Task prompt
Could you restate the data word for word?

[Records from a data collection]
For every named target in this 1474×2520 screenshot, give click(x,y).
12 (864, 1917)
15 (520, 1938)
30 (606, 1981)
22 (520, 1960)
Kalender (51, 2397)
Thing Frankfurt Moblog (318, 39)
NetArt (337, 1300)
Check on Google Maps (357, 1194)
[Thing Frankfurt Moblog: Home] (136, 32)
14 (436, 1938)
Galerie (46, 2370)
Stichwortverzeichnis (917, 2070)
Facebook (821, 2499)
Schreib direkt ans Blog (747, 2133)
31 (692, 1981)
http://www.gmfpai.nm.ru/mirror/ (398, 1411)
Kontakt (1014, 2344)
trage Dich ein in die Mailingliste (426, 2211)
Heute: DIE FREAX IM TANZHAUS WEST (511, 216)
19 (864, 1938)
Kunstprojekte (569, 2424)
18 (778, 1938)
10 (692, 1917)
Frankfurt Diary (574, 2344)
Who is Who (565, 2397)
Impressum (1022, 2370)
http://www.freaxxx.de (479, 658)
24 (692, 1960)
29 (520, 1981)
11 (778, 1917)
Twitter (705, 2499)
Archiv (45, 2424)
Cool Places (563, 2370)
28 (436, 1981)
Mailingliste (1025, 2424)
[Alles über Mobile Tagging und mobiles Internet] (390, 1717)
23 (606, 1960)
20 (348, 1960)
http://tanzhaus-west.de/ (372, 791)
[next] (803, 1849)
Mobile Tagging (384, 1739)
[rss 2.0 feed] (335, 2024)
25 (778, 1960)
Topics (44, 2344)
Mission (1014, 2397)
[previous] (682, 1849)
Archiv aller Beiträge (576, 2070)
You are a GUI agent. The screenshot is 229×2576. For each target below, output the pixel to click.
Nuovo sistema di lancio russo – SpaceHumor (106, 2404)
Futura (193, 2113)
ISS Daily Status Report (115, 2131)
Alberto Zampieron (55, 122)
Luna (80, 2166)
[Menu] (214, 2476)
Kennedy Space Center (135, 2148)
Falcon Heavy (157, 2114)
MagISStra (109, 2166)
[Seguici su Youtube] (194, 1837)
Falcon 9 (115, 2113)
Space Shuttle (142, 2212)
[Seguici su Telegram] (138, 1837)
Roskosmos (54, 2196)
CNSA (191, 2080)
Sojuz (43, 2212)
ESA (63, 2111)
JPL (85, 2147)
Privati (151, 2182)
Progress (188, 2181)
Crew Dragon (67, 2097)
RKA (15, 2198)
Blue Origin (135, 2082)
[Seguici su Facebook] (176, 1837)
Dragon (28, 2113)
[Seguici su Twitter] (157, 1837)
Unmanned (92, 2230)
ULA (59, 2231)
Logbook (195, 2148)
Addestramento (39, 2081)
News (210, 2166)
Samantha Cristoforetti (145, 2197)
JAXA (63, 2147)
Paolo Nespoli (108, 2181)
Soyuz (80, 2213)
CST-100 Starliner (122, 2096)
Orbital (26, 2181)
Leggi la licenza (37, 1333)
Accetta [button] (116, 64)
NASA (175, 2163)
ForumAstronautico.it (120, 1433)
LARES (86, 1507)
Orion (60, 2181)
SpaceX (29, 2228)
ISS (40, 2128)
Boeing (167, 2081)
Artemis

Output of the task
For every named target in this 1474×2520 screenshot, give click(x,y).
12 (864, 1917)
15 (520, 1938)
30 (606, 1981)
22 (520, 1960)
Kalender (51, 2397)
Thing Frankfurt Moblog (318, 39)
NetArt (337, 1300)
Check on Google Maps (357, 1194)
[Thing Frankfurt Moblog: Home] (136, 32)
14 (436, 1938)
Galerie (46, 2370)
Stichwortverzeichnis (917, 2070)
Facebook (821, 2499)
Schreib direkt ans Blog (747, 2133)
31 (692, 1981)
http://www.gmfpai.nm.ru/mirror/ (398, 1411)
Kontakt (1014, 2344)
trage Dich ein in die Mailingliste (426, 2211)
Heute: DIE FREAX IM TANZHAUS WEST (511, 216)
19 (864, 1938)
Kunstprojekte (569, 2424)
18 (778, 1938)
10 (692, 1917)
Frankfurt Diary (574, 2344)
Who is Who (565, 2397)
Impressum (1022, 2370)
http://www.freaxxx.de (479, 658)
24 (692, 1960)
29 (520, 1981)
11 (778, 1917)
Twitter (705, 2499)
Archiv (45, 2424)
Cool Places (563, 2370)
28 (436, 1981)
Mailingliste (1025, 2424)
[Alles über Mobile Tagging und mobiles Internet] (390, 1717)
23 (606, 1960)
20 (348, 1960)
http://tanzhaus-west.de/ (372, 791)
[next] (803, 1849)
Mobile Tagging (384, 1739)
[rss 2.0 feed] (335, 2024)
25 (778, 1960)
Topics (44, 2344)
Mission (1014, 2397)
[previous] (682, 1849)
Archiv aller Beiträge (576, 2070)
You are a GUI agent. The screenshot is 229×2576. For each target below, output the pixel to click.
Nuovo sistema di lancio russo – SpaceHumor (106, 2404)
Futura (193, 2113)
ISS Daily Status Report (115, 2131)
Alberto Zampieron (55, 122)
Luna (80, 2166)
[Menu] (214, 2476)
Kennedy Space Center (135, 2148)
Falcon Heavy (157, 2114)
MagISStra (109, 2166)
[Seguici su Youtube] (194, 1837)
Falcon 9 (115, 2113)
Space Shuttle (142, 2212)
[Seguici su Telegram] (138, 1837)
Roskosmos (54, 2196)
CNSA (191, 2080)
Sojuz (43, 2212)
ESA (63, 2111)
JPL (85, 2147)
Privati (151, 2182)
Progress (188, 2181)
Crew Dragon (67, 2097)
RKA (15, 2198)
Blue Origin (135, 2082)
[Seguici su Facebook] (176, 1837)
Dragon (28, 2113)
[Seguici su Twitter] (157, 1837)
Unmanned (92, 2230)
ULA (59, 2231)
Logbook (195, 2148)
Addestramento (39, 2081)
News (210, 2166)
Samantha Cristoforetti (145, 2197)
JAXA (63, 2147)
Paolo Nespoli (108, 2181)
Soyuz (80, 2213)
CST-100 Starliner (122, 2096)
Orbital (26, 2181)
Leggi la licenza (37, 1333)
Accetta [button] (116, 64)
NASA (175, 2163)
ForumAstronautico.it (120, 1433)
LARES (86, 1507)
Orion (60, 2181)
SpaceX (29, 2228)
ISS (40, 2128)
Boeing (167, 2081)
Artemis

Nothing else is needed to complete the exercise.